→ **Excerpt to read**:
TRYING A PLAINTIFF DAMAGES CASE INVOLVING PRE-EXISTING MEDICAL ISSUES
Damage cases involving a plaintiff with medical issues that pre dated the injury are challenging. I believe one important rule involves openess and honesty about the facts. An essential part of persuasion is complete authenticity, sincerity and the trustworthiness of the lawyer. I believe these cases require full disclosure of the pre-existing situation during voir dire, opening statement and trial. The opening statement should continue the same approach of full disclosure. Consider using PowerPoint that summarizes the jury instruction on the issue of pre-existing injuries. Framing in these cases is of vital importance. Some of the slogans that come to my mind involved:
(1) the greater the risk, the greater the duty of care – liability
(2) it’s not what you take away, it’s what the person is left with the accounts
(3) a chain is only as strong as its weakest link
4. There are a number of standard arguments dealing with pre-existing conditions and damages. Craig Spangenberg was a great teacher and plaintiff trial advocate. He developed the “egg shell victim” argument. It is based on the law the defendant is responsible for harm to your victim as you find them, regardless of whether they were more vulnerable or easily injured than “average” people. The argument went as follows, as recounted by James W. McElhaney in the American Bar Association Journal:[10]
“We come to the subject of damages, and it’s a difficult area of decision. Oh, I wish this were a simpler case like a farmer driving his pickup truck on a country road when someone speeds through the stop sign, runs into his truck and turns it over.

→ **Required tasks**:
(a) From the article on pre-existing medical issues, list the stages of a case during which the author says the pre-existing situation should be fully disclosed.
(b) Please carry on the article on pre-existing medical issues, picking up right after its final sentence.
The lines after this article on pre-existing medical issues aren't needed for anything here.

→ **Data for review**:
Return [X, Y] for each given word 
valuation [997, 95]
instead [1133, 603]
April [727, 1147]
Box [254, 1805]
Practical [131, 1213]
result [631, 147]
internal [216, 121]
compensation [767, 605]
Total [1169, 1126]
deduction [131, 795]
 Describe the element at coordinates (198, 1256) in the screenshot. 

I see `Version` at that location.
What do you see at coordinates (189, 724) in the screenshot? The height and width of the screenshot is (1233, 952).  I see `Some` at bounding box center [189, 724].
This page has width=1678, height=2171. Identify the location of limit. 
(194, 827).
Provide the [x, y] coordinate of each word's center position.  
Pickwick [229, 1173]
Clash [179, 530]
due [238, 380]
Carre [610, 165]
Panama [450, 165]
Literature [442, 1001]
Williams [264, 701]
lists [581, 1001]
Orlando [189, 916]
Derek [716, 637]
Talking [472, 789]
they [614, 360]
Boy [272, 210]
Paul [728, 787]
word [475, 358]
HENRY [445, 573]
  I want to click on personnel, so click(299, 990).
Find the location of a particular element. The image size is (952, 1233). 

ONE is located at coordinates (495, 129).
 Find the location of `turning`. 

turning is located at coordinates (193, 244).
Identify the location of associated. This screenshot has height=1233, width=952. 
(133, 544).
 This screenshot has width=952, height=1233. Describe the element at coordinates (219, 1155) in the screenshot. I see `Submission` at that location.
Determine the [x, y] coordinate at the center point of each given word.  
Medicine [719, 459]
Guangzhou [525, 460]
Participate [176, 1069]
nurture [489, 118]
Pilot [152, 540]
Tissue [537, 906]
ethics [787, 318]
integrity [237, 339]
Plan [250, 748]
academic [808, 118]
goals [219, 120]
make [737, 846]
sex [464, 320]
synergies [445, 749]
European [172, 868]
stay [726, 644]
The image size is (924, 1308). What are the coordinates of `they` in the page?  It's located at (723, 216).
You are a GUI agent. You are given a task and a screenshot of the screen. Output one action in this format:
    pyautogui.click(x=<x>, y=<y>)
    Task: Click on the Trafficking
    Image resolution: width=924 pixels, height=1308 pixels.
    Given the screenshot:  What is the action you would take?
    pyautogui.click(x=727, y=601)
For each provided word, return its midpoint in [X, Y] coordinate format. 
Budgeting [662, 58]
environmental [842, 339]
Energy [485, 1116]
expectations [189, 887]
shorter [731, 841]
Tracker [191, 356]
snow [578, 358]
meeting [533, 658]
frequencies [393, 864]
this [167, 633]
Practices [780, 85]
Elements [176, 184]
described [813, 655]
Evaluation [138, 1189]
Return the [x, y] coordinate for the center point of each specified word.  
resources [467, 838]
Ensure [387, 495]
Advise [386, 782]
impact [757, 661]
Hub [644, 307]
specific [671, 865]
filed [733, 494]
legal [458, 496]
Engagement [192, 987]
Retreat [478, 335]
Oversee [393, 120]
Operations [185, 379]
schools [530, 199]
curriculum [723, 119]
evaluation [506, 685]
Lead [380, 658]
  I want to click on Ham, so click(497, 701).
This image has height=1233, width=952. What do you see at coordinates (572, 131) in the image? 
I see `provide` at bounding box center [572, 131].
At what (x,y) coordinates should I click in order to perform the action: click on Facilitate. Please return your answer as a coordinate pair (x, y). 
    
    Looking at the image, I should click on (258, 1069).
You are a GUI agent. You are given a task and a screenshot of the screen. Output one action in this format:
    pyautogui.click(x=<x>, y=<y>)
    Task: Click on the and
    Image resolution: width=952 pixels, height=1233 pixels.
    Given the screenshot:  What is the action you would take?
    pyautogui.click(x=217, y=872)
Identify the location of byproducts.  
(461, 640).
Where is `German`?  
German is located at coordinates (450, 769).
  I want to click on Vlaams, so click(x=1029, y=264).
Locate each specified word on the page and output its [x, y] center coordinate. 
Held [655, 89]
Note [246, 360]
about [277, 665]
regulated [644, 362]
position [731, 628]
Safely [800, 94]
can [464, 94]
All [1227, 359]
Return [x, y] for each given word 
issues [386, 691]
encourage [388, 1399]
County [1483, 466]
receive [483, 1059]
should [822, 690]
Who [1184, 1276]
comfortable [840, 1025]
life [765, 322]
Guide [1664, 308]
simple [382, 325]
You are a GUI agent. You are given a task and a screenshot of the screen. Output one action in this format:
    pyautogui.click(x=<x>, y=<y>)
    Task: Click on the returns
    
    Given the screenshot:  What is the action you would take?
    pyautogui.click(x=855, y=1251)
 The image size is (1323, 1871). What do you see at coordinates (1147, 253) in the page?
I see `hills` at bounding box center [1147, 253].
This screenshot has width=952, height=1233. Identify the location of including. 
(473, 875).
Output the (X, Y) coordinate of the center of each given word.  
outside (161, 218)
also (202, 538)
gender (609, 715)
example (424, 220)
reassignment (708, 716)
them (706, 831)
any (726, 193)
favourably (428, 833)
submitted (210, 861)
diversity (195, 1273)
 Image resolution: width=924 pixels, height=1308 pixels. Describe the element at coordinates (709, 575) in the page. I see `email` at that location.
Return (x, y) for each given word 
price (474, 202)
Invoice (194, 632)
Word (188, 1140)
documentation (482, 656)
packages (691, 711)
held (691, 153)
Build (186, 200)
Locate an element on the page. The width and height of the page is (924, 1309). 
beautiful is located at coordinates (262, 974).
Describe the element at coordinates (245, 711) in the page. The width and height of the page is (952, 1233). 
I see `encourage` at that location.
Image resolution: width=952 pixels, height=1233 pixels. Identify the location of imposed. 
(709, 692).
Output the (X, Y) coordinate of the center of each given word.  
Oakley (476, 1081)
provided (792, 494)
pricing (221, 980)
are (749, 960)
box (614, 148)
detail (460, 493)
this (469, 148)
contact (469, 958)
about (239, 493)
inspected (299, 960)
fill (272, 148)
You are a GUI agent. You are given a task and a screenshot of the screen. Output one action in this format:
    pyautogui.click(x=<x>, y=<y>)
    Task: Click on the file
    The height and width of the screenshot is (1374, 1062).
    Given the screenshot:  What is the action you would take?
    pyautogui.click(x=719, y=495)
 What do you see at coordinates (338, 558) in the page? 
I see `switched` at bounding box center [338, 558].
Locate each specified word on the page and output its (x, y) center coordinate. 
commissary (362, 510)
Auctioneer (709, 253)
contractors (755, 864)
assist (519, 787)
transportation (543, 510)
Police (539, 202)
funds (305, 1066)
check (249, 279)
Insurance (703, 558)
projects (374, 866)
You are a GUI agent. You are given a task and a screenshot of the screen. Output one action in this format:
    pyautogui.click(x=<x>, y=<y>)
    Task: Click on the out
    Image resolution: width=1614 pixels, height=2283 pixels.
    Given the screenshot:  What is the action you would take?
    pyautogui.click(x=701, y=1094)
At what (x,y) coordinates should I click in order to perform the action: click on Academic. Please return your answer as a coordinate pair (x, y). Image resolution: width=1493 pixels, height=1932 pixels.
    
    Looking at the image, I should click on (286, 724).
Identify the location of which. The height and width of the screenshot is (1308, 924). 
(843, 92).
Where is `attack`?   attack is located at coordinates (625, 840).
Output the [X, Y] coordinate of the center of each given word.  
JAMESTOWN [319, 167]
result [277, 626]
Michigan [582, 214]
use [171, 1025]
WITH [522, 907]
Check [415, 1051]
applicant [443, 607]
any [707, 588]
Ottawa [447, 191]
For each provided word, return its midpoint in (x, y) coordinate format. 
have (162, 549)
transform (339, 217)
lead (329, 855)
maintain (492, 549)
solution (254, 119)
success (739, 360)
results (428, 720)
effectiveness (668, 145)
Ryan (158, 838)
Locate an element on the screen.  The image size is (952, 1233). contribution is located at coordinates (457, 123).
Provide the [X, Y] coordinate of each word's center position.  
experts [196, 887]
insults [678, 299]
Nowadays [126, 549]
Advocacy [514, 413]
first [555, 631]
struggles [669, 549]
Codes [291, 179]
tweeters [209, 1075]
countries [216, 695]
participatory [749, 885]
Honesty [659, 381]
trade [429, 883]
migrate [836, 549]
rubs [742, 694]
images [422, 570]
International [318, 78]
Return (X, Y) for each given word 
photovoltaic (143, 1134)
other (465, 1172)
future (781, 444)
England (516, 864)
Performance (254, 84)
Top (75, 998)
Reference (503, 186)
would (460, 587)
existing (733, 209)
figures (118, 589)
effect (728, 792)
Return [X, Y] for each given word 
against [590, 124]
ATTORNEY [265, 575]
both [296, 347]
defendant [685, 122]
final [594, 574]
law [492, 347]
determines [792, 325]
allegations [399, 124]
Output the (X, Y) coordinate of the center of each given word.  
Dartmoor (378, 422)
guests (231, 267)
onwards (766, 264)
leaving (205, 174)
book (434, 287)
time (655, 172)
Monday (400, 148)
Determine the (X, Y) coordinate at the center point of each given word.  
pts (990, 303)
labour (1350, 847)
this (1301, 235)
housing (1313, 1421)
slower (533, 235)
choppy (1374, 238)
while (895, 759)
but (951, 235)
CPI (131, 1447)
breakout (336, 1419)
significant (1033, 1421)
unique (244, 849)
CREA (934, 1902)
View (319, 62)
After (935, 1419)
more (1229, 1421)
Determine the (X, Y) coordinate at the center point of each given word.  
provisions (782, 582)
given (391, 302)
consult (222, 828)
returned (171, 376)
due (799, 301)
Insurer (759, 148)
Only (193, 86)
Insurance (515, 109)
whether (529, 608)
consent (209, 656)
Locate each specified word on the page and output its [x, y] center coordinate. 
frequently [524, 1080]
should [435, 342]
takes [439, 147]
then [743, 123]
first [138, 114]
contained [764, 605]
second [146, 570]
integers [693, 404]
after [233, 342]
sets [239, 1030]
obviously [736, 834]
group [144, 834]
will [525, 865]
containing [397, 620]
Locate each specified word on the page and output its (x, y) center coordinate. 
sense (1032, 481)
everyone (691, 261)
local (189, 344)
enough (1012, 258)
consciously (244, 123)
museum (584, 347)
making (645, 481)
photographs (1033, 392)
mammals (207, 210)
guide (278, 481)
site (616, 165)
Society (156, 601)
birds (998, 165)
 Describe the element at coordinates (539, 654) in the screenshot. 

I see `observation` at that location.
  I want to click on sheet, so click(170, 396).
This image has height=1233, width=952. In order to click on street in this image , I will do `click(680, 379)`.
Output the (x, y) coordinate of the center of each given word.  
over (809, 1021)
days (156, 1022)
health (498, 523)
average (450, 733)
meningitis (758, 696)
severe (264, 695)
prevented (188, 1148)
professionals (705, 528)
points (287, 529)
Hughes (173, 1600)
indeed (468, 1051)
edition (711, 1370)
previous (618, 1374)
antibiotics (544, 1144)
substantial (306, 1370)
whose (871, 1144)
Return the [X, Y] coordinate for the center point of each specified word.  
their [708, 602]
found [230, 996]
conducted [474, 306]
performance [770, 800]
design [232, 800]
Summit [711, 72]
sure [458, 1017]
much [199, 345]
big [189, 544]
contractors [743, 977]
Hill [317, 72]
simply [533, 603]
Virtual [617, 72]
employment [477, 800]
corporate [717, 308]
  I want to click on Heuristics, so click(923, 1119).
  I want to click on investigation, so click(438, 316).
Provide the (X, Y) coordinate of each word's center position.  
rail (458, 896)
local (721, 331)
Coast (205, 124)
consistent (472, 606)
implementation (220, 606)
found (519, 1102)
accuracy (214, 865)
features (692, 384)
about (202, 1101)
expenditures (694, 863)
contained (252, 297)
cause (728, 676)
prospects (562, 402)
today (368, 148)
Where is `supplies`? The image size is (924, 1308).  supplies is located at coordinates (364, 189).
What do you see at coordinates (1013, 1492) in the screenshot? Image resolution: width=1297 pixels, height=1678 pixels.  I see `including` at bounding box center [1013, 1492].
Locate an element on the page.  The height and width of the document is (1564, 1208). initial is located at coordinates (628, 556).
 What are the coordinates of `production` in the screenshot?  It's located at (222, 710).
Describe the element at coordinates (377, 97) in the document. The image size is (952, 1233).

→ **Outputs by task**:
(a)
- Voir dire
- Opening statement
- Trial

(b)
“The farmer’s not hurt, but his truck is. One side’s all dented in, the windshield is broken out and a fender is torn off. And if you as a jury were asked, ‘What’s fair compensation for what the driver of the car did to the farmer’s truck?’ you wouldn’t have any problem with that.
“You’d give him the kind of truck he had. You wouldn’t give him a new truck, because he didn’t have one. But he shouldn’t have to drive a truck that’s all bent up and missing a windshield, because he didn’t have that, either. So fair compensation–just compensation–would be to pay him what it would cost to fix the truck he has. And I’m sure that my friend for the defense would accept that.
“Well, now suppose that the plaintiff is a poultry farmer and he has the back of his truck filled with eggs, three-hundred dozen grade A eggs, all carefully boxed and crated. And the defendant speeds through the stop sign, just like he did in this case. As a result you have three-hundred dozen grade A whites and yolks running all over the pavement. “What is fair compensation? Those are his eggs. They were marketable. His property has been taken away. His income has been taken away.
“What is fair compensation? Ninety-six cents a dozen retail?
“No. He wasn’t going to sell them retail. He was going to sell them wholesale, and the wholesale price reported in the newspaper was forty-seven cents a dozen. So he’s entitled to forty-seven cents times three hundred. One hundred and forty-one dollars. Now, in this situation, wouldn’t you think the defense lawyer had taken leave of his senses if he told you, ‘Don’t you pay him a hundred and forty-one dollars for those eggs! Why, if they’d been golf balls, not one would be broken.’
“I’m not telling you Mike Wilson was an egg, but he was like an egg. He was fragile. But he was still useful and marketable. He was able to sell what strength he had in the marketplace of labor.
“But he certainly was not a golf ball, and when the defendant sped through the stop sign and hit Mike Wilson, he did not bounce.
“And fair compensation is to restore the loss that has actually been inflicted on the actual man or woman. Just like when you break an actual egg, fair compensation is paying the actual value.”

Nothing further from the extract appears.